The song was also used as the third opening theme music to the Japanese anime series Deltora Quest, which ran from 2007 to 2008.

Reviews
The song received positive reviews which praises Goodrem's new sound and look. News.com.au commented: "'In This Life' is undoubtedly a Delta Goodrem song, it unveils a more sexy and mature sound for the artist who dominated the Australian airwaves after the release of her debut single, 'Born to Try'." The Herald Sun said "'In This Life' has a more guitar-driven vibe and updates Goodrem's sound."

Billboard magazine gave the song a positive review, introducing Goodrem in the United States. Reviewer Chuck Taylor said about the song: "In This Life" is an ideal vehicle to fuel horsepower, showcasing frantic piano, turbine tempo, a singalong lyric about giving into love ... and a vocal that illustrates incomparable prowess."

Music video
The video for the song was shot in Los Angeles on 10 August 2007, directed by Rocky Schenck. According to insiders, the video is the sexiest Goodrem has made to date, with Goodrem having a Brigitte Bardot look in several scenes. Goodrem herself said about making the video; "It took me a second to get back into gear because I haven't made a video for so long, but it felt better than ever."

The video premiered on 31 August 2007 on the TV program Sunrise. Although the video has been criticised for being too "basic", it has been praised for its effectiveness by intentionally having a simple video with the focus placed upon Goodrem's personality thus creating a fresh and bright mood rather than a story and having special effects. Goodrem had also stated that she had wanted it to be about her singing the song.
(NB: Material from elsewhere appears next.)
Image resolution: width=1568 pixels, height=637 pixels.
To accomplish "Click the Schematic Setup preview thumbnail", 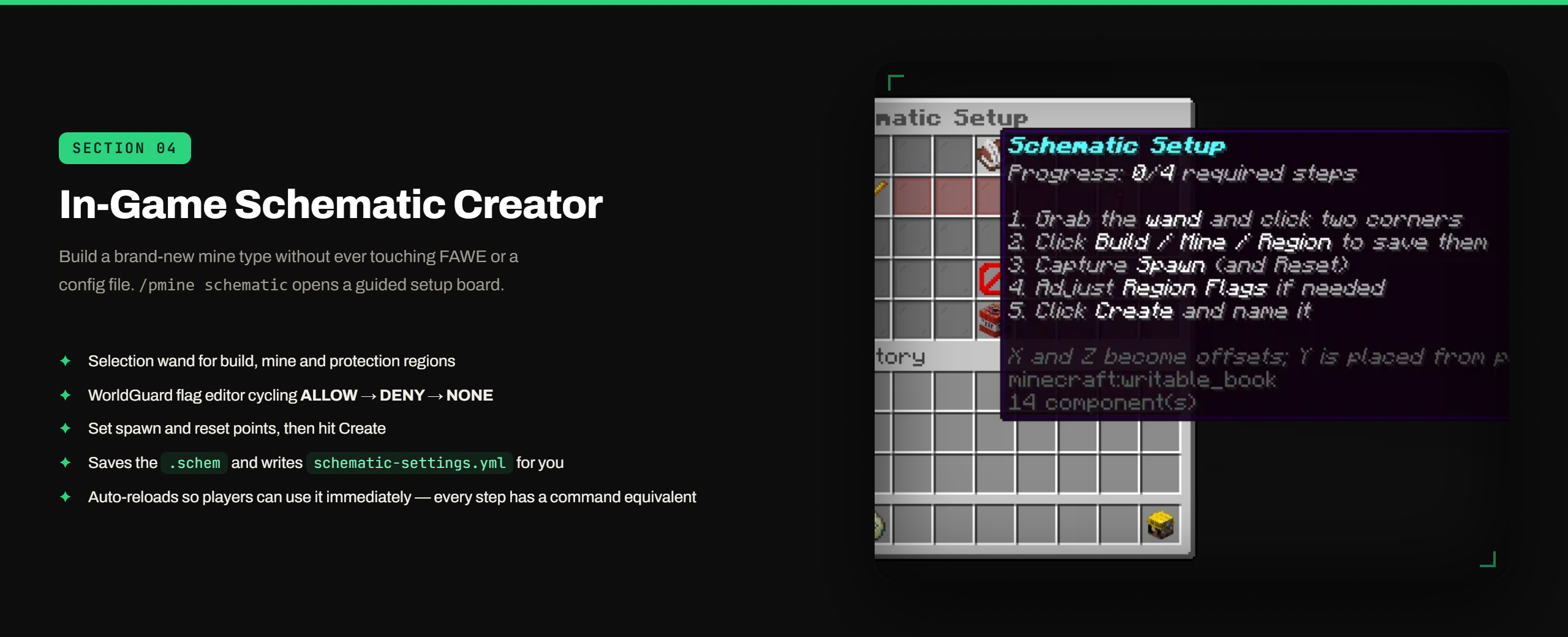I will pos(1191,321).
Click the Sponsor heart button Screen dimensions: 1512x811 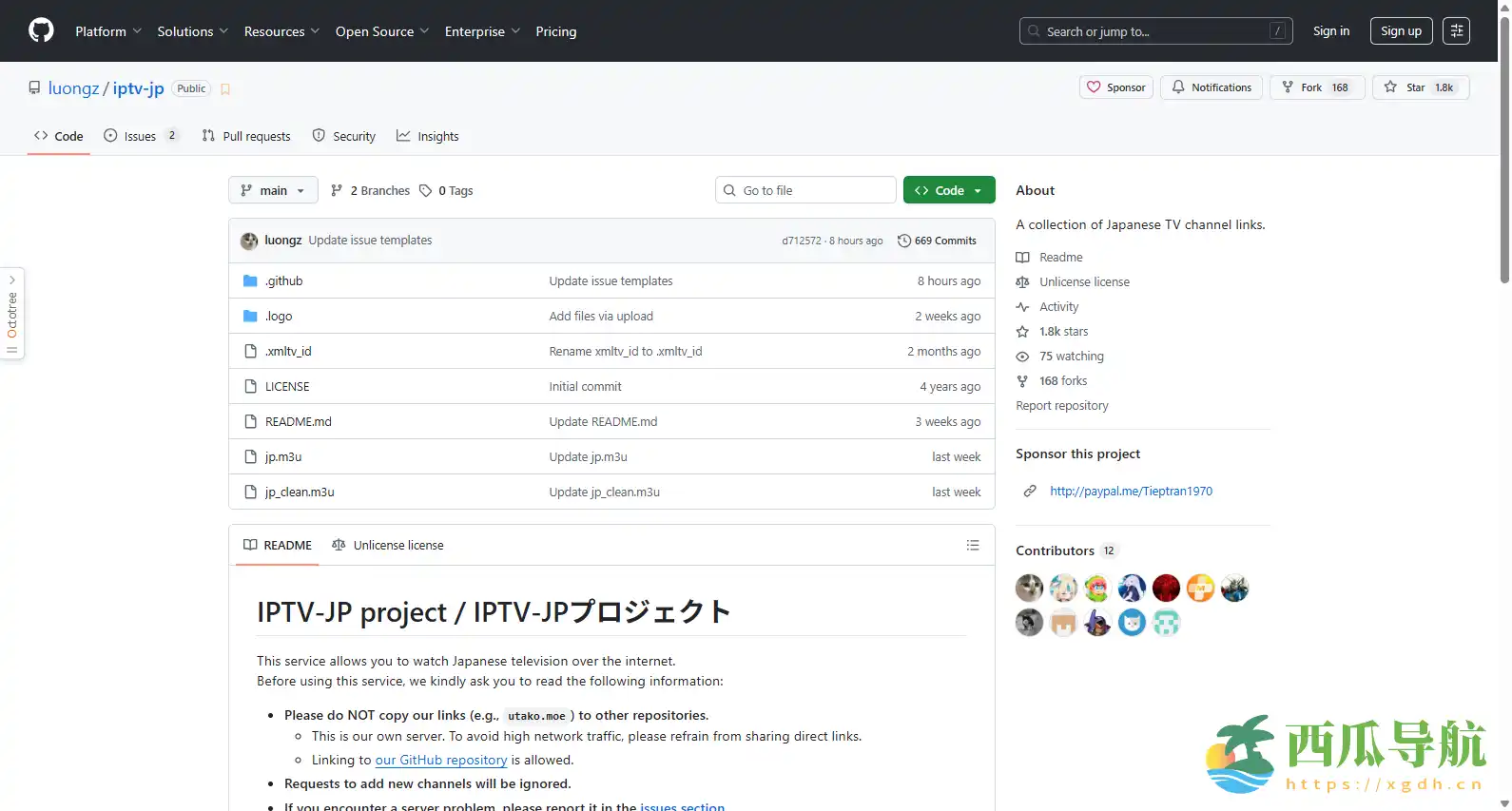click(1116, 87)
In late March, Goodrem returned from California, where she filmed a new clip for the US version of "In This Life". The video clip, in which she stretches seductively on a stretch of sand on Malibu Beach, will be used to introduce her to the US audiences, as well as a photoshoot for the new cover of her self-titled album, Delta, which was released in the US in July. For the new video she worked with director Robert Hales (who has also shot videos for Justin Timberlake and Gnarls Barkley) who choose to give a good introduction of Goodrem: her basics as an artist. Goodrem says about the video: "It's quite earthy and creative. It's going to be an introduction for me. I have to be at the piano. I have to introduce myself and say 'Here I am, this new artist'." The video premiered on Universal Music Group's YouTube channel on 15 May 2008. Throughout the video different leaves are created around her that can be compared with the way Goodrem's Mistaken Identity album cover was designed.

Chart performance
According to the Australian Today show, "In This Life" was the  1 most added song on radio after it was released to radio. It also debuted at No. 6 on the national airplay charts The week after it moved to No. 2. The song later hit No. 1, pushing Matchbox Twenty to No. 4. The debut at No. 6 currently gives Goodrem the highest debut on the airplay chart ever.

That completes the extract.